Pensar se ha convertido en sinónimo de desgracia. Cuando piensas, le das
vueltas a algo (es decir, no avanzas), te rallas, te comes el tarro, te entra
una paranoia (pensar es una enfermedad mental)… cuando entiendes una cosa,
caes; los peores ejercicios son los “de pensar”, cuando haces algo mal en la
guardería, te ponen en el rincón de pensar.
Divertirse
es no rallarse, no pensar, ir a lo loco. Ser feliz es, pues, cuestión de
desconectar el cerebro racional y que el inconsciente pulule a sus anchas,
derrochando energía primaria y desatando cualquier inhibición. Miedo me da, y
no sólo por las conexiones con el programa de los totalitarismos que preferían
la acción al razonamiento.
Hay
muchas formas de entender la felicidad, pero creo que se pueden resumir en dos
grandes grupos: la felicidad es completar lo que te falta y la felicidad es
encontrar tu lugar en el mundo. Sobre la primera acepción hay multitud de
chistes, ocurrencias, sentencias, historias. Sobre todo las relacionadas con el
dinero. Mis preferidas son las de Mae West: “el dinero no da la felicidad, pero
calma los nervios” y las de Marx. Groucho, por supuesto: “La felicidad es
cuestión de pequeñas cosas, un pequeño yate, un pequeño chalé, una pequeña
fortuna…”
En
demasiadas ocasiones se insiste en la importancia de las pequeñas cosas, de lo
intangible, de lo que no se puede comprar para la felicidad. No es más feliz el
que más tiene, sino el que menos necesita, como si los ricos necesitaran algo.
Sin embargo, esta concepción se queda estrecha en muchas ocasiones,
independientemente de si ansiamos cosas materiales o inmateriales (véase
pirámide de Maslow).
La
sensación de plenitud, de felicidad intensa, casi dolorosa, como en el síndrome
de Stendhal, tiene más que ver con encajar en el cosmos que con poseer amigos o
joyas. Si bien la razón puede ayudarte a conseguir todo lo que necesitas: un
coche, una pantalla plana, un contacto… parece que para pasarlo bien haya que
abandonarse, dejar de pensar. El universo no puede comprenderse, ¡no pienses!
¡siente!
Imaginemos
un cielo estrellado y un grupo de amigos tumbados en una madrugada de sábado en
el momento en que se está pasando el efecto eufórico del alcohol. Están
pensando, imaginando, cuestionándose sus vidas, programando un viaje, el
futuro. Se ilusionan con unas tiendas de campaña, con el plan del puente, con
las sensaciones que vendrán por las noches, con los olores de la naturaleza…

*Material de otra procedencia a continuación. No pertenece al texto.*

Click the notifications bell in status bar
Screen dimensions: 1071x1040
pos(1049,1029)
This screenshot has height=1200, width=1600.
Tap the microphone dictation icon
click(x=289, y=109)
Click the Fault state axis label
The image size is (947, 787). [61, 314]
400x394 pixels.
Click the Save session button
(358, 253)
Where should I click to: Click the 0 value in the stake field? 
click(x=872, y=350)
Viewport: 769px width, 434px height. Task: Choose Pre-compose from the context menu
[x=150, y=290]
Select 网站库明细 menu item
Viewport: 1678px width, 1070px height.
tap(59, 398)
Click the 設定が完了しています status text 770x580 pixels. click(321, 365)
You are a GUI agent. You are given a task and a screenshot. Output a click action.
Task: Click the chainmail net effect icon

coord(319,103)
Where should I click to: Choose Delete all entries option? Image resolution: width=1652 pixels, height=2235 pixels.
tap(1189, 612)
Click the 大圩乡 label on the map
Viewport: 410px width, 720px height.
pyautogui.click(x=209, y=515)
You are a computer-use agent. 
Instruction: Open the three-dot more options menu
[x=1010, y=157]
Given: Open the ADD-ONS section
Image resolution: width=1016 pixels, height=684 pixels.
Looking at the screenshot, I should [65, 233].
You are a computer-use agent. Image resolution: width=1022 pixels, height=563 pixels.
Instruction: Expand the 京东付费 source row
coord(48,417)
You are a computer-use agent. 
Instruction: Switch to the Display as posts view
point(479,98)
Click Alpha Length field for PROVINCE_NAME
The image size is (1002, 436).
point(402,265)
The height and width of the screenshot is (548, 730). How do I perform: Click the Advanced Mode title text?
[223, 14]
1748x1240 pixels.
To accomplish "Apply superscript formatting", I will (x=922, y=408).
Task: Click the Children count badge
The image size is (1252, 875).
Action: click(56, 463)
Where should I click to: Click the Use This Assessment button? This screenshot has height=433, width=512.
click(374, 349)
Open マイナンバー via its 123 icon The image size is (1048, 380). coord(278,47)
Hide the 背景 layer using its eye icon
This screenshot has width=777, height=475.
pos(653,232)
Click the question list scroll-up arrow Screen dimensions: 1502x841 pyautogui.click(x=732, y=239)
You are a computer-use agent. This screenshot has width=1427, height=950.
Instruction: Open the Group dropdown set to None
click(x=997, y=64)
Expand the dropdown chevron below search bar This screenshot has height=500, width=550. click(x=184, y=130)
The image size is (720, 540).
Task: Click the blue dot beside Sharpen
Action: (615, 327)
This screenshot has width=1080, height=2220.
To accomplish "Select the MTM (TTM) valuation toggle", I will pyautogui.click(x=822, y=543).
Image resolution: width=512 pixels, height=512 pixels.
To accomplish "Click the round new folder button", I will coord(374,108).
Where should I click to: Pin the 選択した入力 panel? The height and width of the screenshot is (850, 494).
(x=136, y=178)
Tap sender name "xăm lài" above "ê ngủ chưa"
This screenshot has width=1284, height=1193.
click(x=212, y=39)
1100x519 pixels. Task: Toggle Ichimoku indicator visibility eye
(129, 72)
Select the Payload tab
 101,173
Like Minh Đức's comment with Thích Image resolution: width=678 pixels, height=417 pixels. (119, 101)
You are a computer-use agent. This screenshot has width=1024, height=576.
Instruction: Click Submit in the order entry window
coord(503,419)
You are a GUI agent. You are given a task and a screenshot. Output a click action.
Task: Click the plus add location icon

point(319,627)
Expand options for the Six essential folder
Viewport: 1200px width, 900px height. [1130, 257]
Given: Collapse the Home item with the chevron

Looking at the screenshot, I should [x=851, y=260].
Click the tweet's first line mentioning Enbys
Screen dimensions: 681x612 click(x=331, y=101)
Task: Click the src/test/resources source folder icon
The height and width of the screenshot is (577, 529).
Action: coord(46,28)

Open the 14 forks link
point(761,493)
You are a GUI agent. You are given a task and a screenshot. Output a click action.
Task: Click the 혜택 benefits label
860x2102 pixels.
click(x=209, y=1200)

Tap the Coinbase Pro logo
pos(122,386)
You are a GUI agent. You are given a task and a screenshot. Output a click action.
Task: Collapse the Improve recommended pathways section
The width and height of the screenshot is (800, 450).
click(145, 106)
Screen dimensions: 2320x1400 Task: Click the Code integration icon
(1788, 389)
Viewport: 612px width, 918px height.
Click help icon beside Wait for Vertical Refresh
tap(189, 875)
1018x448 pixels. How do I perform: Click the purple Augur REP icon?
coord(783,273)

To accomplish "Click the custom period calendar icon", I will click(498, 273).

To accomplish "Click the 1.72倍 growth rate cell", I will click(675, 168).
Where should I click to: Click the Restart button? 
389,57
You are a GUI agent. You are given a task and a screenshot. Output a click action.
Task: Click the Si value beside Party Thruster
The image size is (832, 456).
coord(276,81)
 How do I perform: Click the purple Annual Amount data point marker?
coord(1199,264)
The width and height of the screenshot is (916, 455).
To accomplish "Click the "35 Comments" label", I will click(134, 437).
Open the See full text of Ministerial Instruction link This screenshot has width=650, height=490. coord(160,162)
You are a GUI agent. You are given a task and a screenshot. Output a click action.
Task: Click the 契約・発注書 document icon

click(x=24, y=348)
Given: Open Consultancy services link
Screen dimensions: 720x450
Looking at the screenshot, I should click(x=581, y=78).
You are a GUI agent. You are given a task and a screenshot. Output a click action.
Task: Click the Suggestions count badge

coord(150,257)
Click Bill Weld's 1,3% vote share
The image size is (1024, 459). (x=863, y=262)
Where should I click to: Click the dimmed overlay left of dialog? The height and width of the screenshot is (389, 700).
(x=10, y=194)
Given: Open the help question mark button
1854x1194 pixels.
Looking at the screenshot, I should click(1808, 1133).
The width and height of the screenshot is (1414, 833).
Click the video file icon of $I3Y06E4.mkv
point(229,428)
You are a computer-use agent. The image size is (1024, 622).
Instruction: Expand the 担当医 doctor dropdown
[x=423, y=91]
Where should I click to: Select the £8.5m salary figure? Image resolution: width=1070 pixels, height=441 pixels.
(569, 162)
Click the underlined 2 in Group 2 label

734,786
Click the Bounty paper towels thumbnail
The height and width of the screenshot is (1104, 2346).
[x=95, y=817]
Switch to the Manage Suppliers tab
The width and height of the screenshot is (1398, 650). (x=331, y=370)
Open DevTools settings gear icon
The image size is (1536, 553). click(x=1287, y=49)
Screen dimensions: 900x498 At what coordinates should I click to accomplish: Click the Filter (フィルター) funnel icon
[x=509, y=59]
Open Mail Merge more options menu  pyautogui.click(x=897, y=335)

Todo está en sus mentes. Están sintonizándose, están respirando un mismo aire,
están confluyendo, entre ellos y con el universo. Y ya da igual el suelo duro
en el que están tumbados mirando las estrellas. Da lo mismo que cada uno vaya a
tirar por la mañana a sitios distintos. Da igual que la rutina les alcance
cuando llegue el mediodía. Han sido felices.
No por
nada material, es su imaginación, su razón es la que les ha puesto en el camino
de la felicidad. La que les ha hecho plantearse si hay algo más allá, si se
puede remendar un error antiguo, si se puede perdonar a uno mismo. Los pechos
se han henchido de felicidad porque se sintieron juntos, porque se atrevieron a
soñar el mismo sueño, aunque nunca lo cumplieron, aunque se quedó entre las
brumas del relente de la noche, camino a casa, con los pies pesados y el cuerpo
cansado de realidad.
Soñaron
en voz alta con salir, con escapar, con conocer tierras extrañas. Lloraron
juntos por las tristezas pasadas, por los traumas de no hace tanto tiempo.
Disfrutaron felices de haber creado una burbuja, alejada del mundo, pero muy
real. Han encontrado su lugar en el cosmos. Un lugar en un instante, que se
explota como las pompas de jabón.
La
lucha por la felicidad tiene mucho de sentido individual de entrar en flujo con
el universo, pero también de lucha social y comunitaria para que las
condiciones materiales, la experiencia concreta de la vida de muchos de los
humanos pueda ser tenida precisamente por una experiencia humana. Más allá de
los consejos de los pseudo-Coehlos, debería existir un compromiso general para
romper las alambradas, despejar los caminos para que cada ser humano,
independientemente de en qué sueñe, tenga la oportunidad de sentir su sitio en
el cosmos. En lugar de ir parcelándolo en fronteras, cada vez más pequeñas,
porque el problema no es romper un Estado, es desintegrar una sociedad en
átomos individuales, que se comporten como locas partículas chocando unas con
otras, sin encontrar más sentido que ir contando los golpes.